Abstract

Digital constitutionalism determines the adoption of definitions and elements of digital law into the constitutional system. For this reason, the contemporary theme of personal data protection, specifically in the context of the emergence of the digital government, must be addressed by the constitutional text, albeit through the reforming derived constituent power. On this path, Law nº 13.709/2018, together with Constitutional Amendment nº 115/2022, which included the protection of personal data in the constitutional list of fundamental rights and guarantees, introduced into the Brazilian legal system the systems of regulation and governance of the protection of personal data in order to ensure data governance in the public and private sectors. The present work aimed to analyze, within the context of digital constitutionalism, the LGPD regulation and governance limits in the public and private sectors. This work made use of an exploratory methodology, and normative analysis to investigate the regulatory system and to analyze concrete cases that gave rise to state regulation.
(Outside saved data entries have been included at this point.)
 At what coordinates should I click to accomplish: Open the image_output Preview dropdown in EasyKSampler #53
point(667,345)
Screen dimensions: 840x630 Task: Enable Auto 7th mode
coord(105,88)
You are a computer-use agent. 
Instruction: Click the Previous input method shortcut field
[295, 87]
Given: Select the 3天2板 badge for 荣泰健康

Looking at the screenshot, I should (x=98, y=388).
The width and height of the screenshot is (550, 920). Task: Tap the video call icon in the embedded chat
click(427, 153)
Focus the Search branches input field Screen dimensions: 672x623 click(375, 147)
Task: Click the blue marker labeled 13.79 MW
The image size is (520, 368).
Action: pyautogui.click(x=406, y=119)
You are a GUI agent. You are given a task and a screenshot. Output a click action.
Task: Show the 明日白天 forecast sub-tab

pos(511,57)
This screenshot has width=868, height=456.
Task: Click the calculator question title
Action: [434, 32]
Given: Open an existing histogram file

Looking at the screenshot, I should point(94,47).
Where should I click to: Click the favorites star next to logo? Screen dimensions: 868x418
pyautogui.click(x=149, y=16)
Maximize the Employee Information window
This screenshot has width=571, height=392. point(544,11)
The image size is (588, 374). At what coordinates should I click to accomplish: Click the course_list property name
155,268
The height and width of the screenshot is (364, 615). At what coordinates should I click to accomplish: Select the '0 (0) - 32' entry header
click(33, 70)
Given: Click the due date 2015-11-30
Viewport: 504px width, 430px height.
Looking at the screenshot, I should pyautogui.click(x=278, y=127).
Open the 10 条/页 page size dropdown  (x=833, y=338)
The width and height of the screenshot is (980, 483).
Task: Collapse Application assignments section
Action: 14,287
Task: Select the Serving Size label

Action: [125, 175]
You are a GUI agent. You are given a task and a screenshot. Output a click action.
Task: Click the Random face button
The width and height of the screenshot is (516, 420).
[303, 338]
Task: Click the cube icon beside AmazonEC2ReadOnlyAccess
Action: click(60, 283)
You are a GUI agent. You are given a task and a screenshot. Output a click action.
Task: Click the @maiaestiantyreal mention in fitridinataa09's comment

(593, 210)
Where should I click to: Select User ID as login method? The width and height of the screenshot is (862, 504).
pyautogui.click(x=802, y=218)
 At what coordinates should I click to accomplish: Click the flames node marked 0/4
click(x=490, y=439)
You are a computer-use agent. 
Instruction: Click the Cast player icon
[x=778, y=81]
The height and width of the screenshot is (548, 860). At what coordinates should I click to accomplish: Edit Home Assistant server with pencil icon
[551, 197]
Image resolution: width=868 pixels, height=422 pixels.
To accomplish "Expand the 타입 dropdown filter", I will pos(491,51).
Therefore, it was concluded that, given that part of the regulation of personal data matters is delegated to the ANPD and to the self-regulation of the entities, the control of the production of normative acts requires greater constitutional density, and definition of parameters of applicability in the constitutional legal order. For this reason, Brazil adheres to digital constitutionalism in favor of guaranteeing the protection of contemporary fundamental human rights from a developmental perspective and to prevent measures adopted by the rentier-financial capitalist system from violating constitutional norms and fundamental rights.